#### EXTRACT TO READ

In theory there isn't supposed to be any wood in these boats, so I don't know how much a problem this is. It seems to float fine, and get up on plane adequately.


----------



## birdyshooter (Sep 17, 2019)

It’s going to be hard to tell how much water she might be holding onto. Crawl under the boat with a rubber mallet and start tapping on the hull. You should be able to get a good idea from the sound with where the water is at.


----------



## fishnpreacher (Jul 28, 2018)

There are lots of videos on youtube about Carolina Skiff hulls being waterlogged and what to do about it. I drilled the transom of mine and used an extension in the bit to get as far inside the hull as possible. If you have a waterlogged hull you will get wet foam. If so, you've got a choice of what to do about it. I was OK, no wet foam. Then I installed garboard drains with 5200 to seal up the holes.


----------



## ncmarsh (Oct 29, 2021)

It's tricky. I have a couple holes I've drilled out in the transom where some old hardware had been installed. One of those was weeping a bit of water, but just a bit. OTOH, I've enlarged the hole (it's only one) in the splashwell where water was coming out and with a ShopVac and a nozzle (hacked it out of a funnel) I've pulled a couple _gallons_ already. 

So there's some void somewhere under the deck that was holding a bunch of water. The hammer test is useless to me -- I'm not a skilled enough 'tapper' and the trailer bunks affect things, too.

I know about the Carolina Skiff issues, but hoped Sundance would be immune or not have the same foam deal, but.... <sigh>


----------



## Littlefish (11 mo ago)

fishnpreacher said:


> There are lots of videos on youtube about Carolina Skiff hulls being waterlogged and what to do about it. I drilled the transom of mine and used an extension in the bit to get as far inside the hull as possible. If you have a waterlogged hull you will get wet foam. If so, you've got a choice of what to do about it.


Looks like he needs those options. You preaching or fishing this evening?
Was in Lavonia last week, saw one like yours. Looked as good, but had been faired and painted inside. White/white/chrome.


----------



## fishnpreacher (Jul 28, 2018)

Littlefish said:


> Looks like he needs those options. You preaching or fishing this evening?

########

■ SET OF TASKS
a – In the boat forum thread, could you reproduce the passage between "## ncmarsh (Oct" and "(11 mo ago)", inclusive?
b – Can you answer these questions on the boat forum thread?
(i) What tool does birdyshooter suggest tapping the hull with?
(ii) What did fishnpreacher use to seal up the holes when installing garboard drains?
(iii) Where was Littlefish when seeing a boat like fishnpreacher's?

#### INFORMATION SHOWN

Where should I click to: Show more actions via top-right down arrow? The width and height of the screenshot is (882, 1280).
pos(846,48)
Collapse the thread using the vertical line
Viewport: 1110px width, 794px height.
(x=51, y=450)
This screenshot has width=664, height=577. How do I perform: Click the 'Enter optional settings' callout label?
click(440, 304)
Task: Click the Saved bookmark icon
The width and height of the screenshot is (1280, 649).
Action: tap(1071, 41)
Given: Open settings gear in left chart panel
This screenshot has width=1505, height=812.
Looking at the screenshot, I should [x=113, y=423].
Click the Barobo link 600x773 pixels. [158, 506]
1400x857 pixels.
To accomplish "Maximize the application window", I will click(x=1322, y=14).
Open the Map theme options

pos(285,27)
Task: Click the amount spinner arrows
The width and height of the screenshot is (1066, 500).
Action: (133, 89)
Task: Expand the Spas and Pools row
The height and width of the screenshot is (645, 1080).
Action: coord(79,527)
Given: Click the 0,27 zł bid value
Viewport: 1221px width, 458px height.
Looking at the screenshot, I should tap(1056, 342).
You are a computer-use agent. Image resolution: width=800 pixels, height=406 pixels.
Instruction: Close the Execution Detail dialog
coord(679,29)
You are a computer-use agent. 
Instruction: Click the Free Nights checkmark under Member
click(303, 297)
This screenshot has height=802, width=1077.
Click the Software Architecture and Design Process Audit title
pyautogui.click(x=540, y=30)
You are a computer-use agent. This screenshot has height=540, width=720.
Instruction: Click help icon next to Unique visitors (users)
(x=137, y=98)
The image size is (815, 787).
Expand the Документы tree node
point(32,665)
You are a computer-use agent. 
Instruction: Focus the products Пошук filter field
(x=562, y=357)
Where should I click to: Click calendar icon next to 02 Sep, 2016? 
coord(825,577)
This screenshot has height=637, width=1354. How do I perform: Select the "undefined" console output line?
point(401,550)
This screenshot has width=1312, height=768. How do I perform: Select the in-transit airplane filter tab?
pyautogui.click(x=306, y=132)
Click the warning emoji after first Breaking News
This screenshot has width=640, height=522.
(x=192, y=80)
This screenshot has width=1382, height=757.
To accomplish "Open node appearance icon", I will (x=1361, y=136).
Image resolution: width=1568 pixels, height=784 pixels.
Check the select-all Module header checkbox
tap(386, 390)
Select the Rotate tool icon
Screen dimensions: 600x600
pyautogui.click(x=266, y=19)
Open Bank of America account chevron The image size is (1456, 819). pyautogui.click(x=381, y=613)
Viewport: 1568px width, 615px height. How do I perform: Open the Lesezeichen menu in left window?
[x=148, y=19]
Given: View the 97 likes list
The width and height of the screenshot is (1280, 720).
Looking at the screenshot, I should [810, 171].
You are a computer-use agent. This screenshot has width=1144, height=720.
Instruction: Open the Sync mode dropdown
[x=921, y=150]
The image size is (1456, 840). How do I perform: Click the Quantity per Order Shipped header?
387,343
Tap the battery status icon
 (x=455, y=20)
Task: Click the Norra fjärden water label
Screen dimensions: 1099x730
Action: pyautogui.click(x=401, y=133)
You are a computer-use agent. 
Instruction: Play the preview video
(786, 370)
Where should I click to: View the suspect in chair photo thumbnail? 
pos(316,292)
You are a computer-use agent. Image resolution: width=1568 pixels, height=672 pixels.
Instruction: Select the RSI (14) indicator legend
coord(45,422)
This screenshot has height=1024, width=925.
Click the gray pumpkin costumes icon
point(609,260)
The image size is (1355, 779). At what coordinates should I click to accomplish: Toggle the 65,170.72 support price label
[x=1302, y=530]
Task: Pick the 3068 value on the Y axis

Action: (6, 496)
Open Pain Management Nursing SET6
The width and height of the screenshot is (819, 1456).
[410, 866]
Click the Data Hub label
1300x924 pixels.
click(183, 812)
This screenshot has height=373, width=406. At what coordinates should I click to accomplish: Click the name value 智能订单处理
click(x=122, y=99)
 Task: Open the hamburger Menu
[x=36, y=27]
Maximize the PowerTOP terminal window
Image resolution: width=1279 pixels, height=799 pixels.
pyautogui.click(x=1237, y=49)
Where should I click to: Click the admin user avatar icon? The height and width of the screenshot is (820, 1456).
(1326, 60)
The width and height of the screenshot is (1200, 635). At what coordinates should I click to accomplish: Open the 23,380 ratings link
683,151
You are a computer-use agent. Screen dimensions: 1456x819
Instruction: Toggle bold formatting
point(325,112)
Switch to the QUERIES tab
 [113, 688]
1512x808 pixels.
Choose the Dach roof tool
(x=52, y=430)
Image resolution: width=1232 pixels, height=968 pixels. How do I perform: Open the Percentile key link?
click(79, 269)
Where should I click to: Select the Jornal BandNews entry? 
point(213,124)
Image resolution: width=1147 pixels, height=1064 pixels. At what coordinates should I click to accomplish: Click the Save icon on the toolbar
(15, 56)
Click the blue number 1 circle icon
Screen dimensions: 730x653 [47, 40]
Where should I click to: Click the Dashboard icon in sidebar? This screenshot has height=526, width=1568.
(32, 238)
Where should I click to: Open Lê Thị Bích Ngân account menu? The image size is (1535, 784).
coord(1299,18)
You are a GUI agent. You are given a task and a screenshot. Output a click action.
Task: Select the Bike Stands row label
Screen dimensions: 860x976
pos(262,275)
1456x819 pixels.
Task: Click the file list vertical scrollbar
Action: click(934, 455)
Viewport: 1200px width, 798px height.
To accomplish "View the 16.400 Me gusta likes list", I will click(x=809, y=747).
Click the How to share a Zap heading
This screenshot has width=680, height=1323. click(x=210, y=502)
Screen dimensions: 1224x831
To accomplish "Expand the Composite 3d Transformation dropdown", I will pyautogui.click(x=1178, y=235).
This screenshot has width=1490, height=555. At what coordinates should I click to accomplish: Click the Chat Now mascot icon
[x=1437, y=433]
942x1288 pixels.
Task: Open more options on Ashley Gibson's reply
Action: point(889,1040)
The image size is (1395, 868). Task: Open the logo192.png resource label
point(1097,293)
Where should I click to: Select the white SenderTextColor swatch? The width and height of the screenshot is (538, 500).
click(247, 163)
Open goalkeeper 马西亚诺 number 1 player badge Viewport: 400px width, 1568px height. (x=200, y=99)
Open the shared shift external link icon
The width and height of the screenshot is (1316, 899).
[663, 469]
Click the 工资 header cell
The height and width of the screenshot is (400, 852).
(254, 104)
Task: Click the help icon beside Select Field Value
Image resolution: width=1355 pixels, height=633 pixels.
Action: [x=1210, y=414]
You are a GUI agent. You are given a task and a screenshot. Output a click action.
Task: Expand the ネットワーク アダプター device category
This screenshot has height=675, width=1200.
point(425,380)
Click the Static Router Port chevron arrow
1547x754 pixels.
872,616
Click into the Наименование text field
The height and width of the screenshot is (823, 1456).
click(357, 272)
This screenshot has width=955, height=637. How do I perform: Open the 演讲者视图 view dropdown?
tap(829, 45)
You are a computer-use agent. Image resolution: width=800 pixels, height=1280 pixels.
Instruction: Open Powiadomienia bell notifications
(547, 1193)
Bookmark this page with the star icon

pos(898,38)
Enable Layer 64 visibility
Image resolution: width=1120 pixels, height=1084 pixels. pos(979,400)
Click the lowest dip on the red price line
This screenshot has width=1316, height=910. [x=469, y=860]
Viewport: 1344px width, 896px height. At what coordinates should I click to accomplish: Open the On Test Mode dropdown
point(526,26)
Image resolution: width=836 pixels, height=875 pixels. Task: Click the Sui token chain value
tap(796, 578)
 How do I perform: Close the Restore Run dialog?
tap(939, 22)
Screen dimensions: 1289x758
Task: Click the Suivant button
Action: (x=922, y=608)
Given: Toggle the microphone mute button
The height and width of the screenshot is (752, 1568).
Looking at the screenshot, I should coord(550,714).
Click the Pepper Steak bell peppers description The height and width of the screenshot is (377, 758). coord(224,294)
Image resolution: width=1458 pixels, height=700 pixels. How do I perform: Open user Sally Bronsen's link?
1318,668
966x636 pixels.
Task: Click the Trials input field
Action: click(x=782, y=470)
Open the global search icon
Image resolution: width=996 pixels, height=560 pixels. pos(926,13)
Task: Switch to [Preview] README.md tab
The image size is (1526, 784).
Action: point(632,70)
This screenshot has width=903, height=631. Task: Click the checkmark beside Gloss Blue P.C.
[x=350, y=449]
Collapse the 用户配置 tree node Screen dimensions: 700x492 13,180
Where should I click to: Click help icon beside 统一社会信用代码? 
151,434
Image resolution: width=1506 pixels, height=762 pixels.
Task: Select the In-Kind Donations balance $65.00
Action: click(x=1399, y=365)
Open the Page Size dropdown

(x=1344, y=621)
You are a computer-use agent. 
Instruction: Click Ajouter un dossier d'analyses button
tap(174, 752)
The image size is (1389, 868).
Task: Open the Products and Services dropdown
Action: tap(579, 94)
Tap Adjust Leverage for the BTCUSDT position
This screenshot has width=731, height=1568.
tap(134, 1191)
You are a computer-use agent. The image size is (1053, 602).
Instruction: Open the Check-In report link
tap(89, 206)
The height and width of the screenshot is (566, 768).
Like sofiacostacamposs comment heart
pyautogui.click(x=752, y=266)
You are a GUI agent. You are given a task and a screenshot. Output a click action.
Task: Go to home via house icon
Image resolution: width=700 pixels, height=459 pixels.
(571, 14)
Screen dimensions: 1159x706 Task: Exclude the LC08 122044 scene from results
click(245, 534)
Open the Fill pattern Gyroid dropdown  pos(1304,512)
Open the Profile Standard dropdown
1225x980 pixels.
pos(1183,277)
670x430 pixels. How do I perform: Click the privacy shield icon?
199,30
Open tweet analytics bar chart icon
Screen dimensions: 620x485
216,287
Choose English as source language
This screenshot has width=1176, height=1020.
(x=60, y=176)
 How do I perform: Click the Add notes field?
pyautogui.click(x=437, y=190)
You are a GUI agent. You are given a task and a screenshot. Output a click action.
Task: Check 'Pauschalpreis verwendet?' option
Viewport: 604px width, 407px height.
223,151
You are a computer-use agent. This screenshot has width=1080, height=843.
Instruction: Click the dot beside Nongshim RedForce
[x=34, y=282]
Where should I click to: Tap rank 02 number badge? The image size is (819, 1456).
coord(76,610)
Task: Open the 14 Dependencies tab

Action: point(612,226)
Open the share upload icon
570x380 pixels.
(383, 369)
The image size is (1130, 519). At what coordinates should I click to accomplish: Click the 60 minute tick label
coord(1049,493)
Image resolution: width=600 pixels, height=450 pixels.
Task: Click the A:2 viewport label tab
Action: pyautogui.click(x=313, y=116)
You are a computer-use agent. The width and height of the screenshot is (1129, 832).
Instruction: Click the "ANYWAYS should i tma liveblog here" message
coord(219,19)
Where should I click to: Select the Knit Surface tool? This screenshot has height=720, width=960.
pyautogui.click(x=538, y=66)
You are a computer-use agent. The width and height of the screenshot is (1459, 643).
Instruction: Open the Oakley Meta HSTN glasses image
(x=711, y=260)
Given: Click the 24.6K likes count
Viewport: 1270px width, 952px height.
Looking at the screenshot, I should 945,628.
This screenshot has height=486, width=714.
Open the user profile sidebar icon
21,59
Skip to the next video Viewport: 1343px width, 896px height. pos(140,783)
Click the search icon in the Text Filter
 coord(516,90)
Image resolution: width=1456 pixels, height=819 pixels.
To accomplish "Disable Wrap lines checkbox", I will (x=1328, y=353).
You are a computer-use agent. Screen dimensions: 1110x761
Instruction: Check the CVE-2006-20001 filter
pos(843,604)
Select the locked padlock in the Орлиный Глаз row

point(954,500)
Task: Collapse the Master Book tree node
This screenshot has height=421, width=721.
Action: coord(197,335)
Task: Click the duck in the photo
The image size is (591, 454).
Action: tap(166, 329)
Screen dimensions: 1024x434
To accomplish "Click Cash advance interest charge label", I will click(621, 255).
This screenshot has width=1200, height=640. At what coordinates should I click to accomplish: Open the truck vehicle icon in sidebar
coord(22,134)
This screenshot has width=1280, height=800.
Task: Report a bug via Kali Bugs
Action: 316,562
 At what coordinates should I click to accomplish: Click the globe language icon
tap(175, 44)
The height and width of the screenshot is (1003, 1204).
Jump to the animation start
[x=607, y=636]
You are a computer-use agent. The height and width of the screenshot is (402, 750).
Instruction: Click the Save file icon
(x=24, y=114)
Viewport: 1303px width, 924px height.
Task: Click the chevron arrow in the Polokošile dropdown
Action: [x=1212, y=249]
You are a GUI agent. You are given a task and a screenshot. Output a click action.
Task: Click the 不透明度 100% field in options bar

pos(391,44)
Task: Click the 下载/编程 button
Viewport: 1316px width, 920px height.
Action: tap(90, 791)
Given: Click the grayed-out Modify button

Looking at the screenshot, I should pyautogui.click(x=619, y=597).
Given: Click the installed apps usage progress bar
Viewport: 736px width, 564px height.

########

■ RESPONSES FOR EACH TASK
a –
## ncmarsh (Oct 29, 2021)

It's tricky. I have a couple holes I've drilled out in the transom where some old hardware had been installed. One of those was weeping a bit of water, but just a bit. OTOH, I've enlarged the hole (it's only one) in the splashwell where water was coming out and with a ShopVac and a nozzle (hacked it out of a funnel) I've pulled a couple _gallons_ already. 

So there's some void somewhere under the deck that was holding a bunch of water. The hammer test is useless to me -- I'm not a skilled enough 'tapper' and the trailer bunks affect things, too.

I know about the Carolina Skiff issues, but hoped Sundance would be immune or not have the same foam deal, but.... <sigh>


----------



## Littlefish (11 mo ago)

b –
(i) A rubber mallet.
(ii) 5200.
(iii) In Lavonia.